Academic Project
Data Analysis
Python
scikit-learn
pandas
NumPy
Matplotlib
Static Data Visualization

Created as my final project for Cornell's INFO 1998: Introduction to Machine Learning course in Spring 2022, this Jupyter Notebook explores using Python's scikit-learn library to build a simple machine learning model that predicts the flowering dates of cherry blossoms in Kyoto, Japan using temperature data.

I chose this topic after seeing several news articles about how cherry trees are flowering earlier and earlier in many places due to climate change.

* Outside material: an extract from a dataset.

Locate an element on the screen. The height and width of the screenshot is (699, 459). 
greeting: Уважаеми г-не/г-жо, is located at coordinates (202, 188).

After looking into studies on the topic, I found an impressive dataset that contained cherry blossom full-flowering dates as well as reconstructed average March temperatures in Kyoto - dated all the way from 2010 back to 800 A.D.

After doing exploratory data analysis and looking at some static visualizations of the dataset, I initialized, trained, and tested a linear regression model using scikit-learn. Surprisingly, despite the simplicity of the approach, the model produced a score of 0.97, meaning that it was able to explain 97% of the variance in flowering dates solely based on March temperature data.

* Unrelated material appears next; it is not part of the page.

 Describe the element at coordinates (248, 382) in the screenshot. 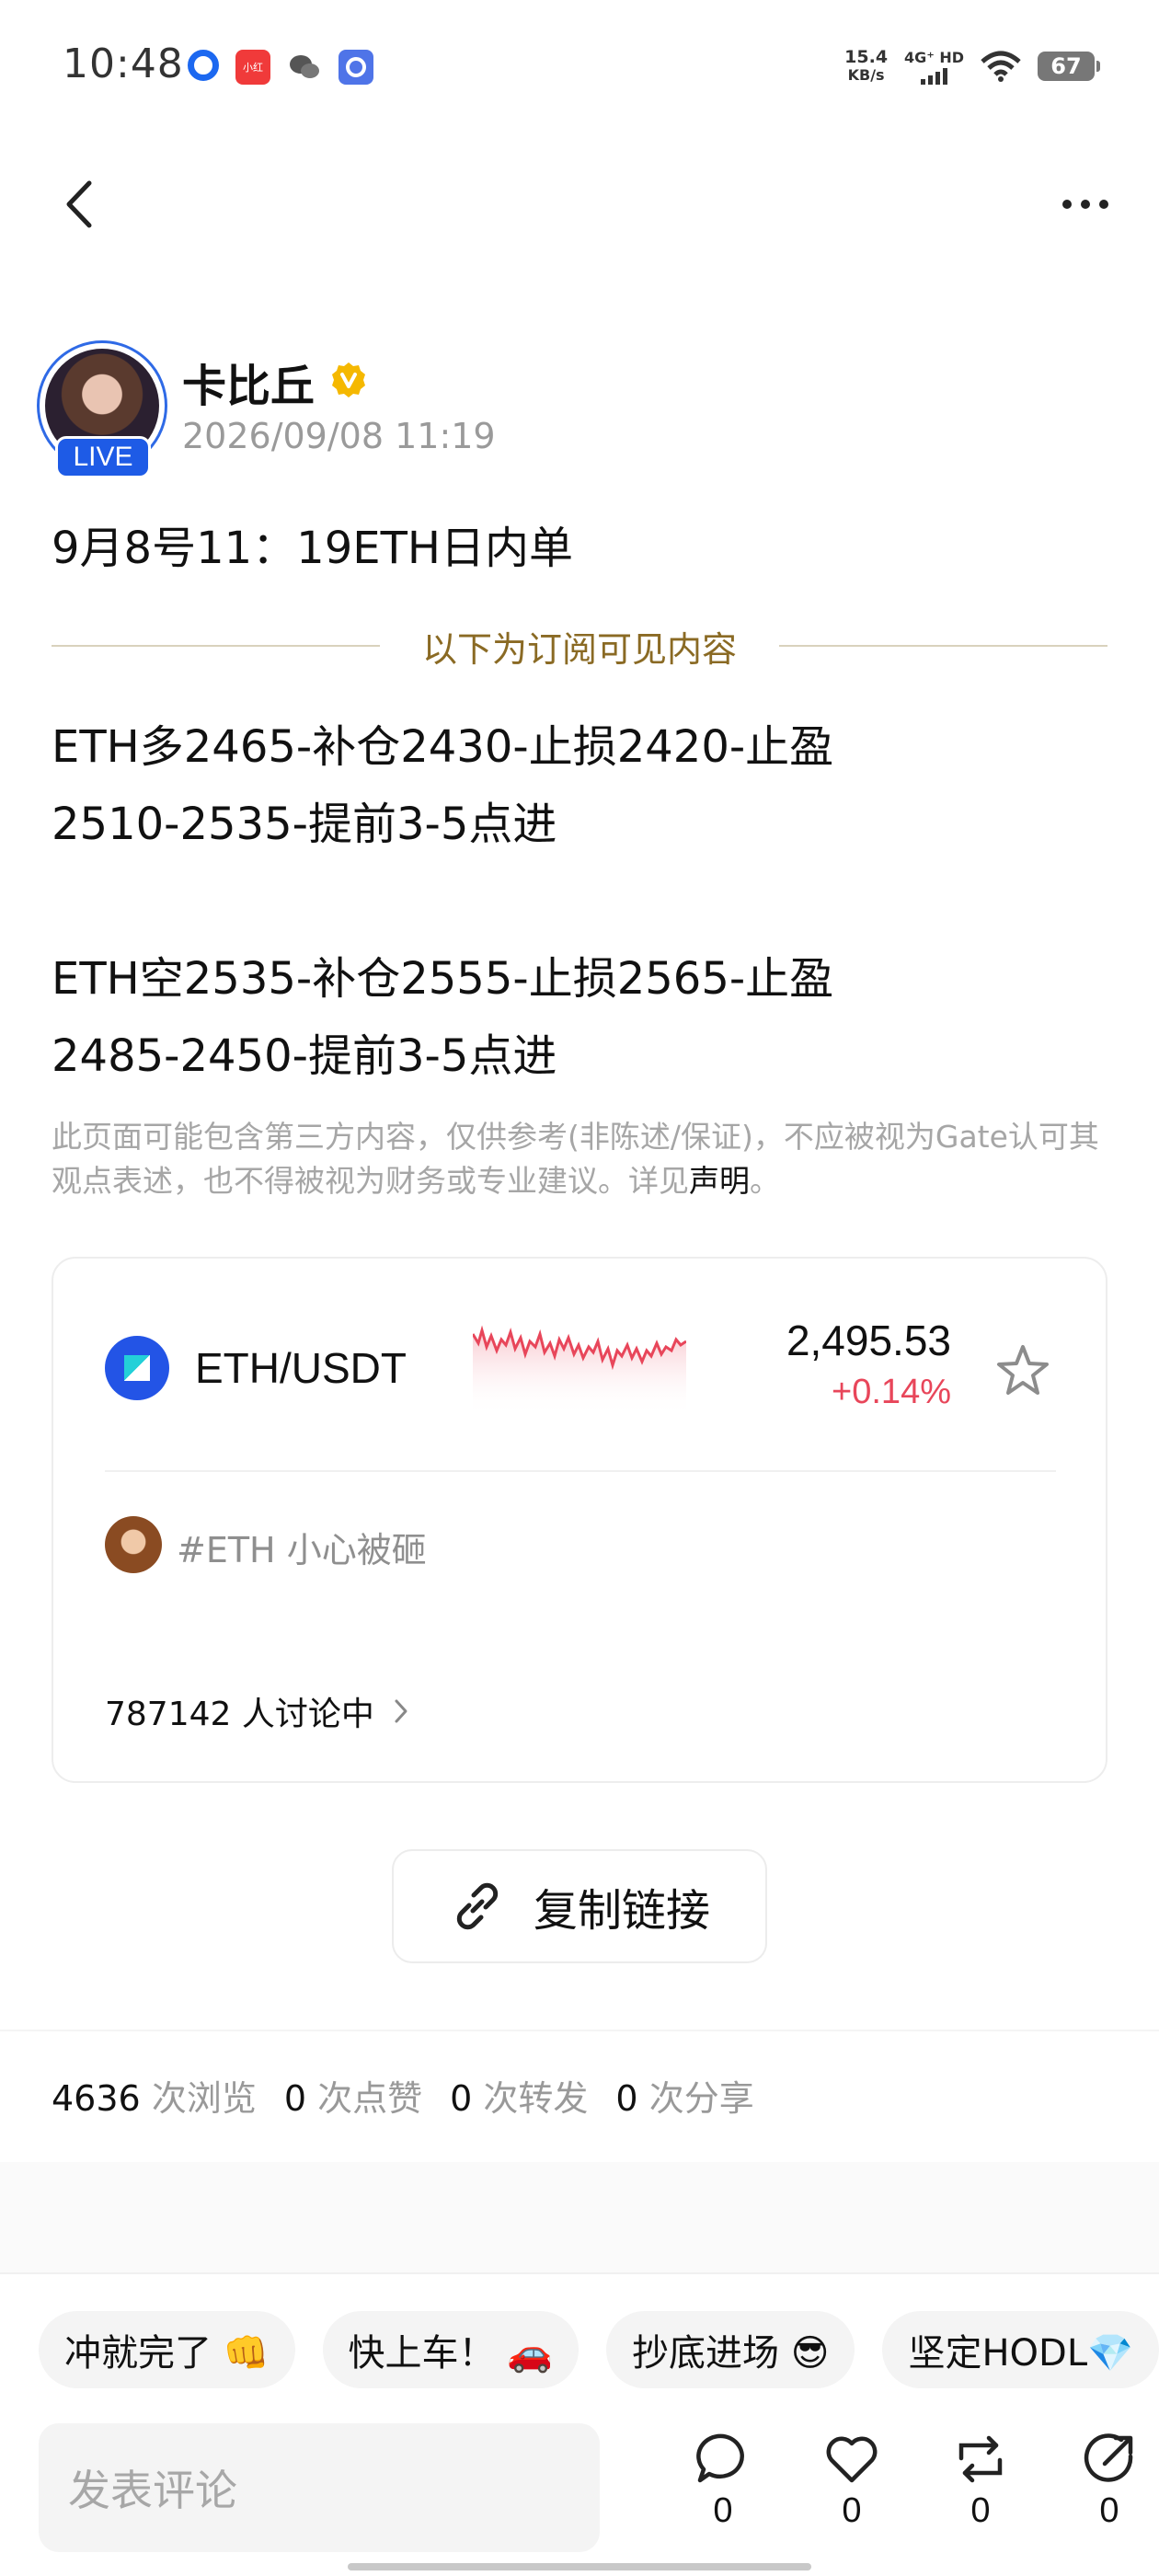

I see `author-name: 卡比丘` at that location.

After seeing this result, I was curious about how flowering dates might be associated with weather factors other than temperature. This involved having to find another dataset and do some cleaning and preprocessing - I eventually found a suitable dataset from the Japan Meteorological Agency that contained monthly averages for a variety of weather factors from 1880 to the present.

I then built a correlation matrix to quickly get an overview of how strongly each weather factor - humidity, precipitation, cloud cover, and sunshine duration - was associated with flowering dates. After seeing how models built with these factors performed, I found that no factor was nearly as strongly associated with flowering dates as temperature.

This project was completed back when I was a second year at Cornell, and at the time, I was still getting the hang of using Python for data analysis and visualization. Now that I've learned more advanced machine learning techniques and spent time better understanding how to interpret model results, I'd be interested in revisiting this project to see how I could improve my work.

That said, this was a fun project introducing me to the basics of machine learning and scikit-learn, and the process of finding datasets related to interesting real-world topics, cleaning them up, and then exploring them for unexpected insights is something I've enjoyed doing many times over since then.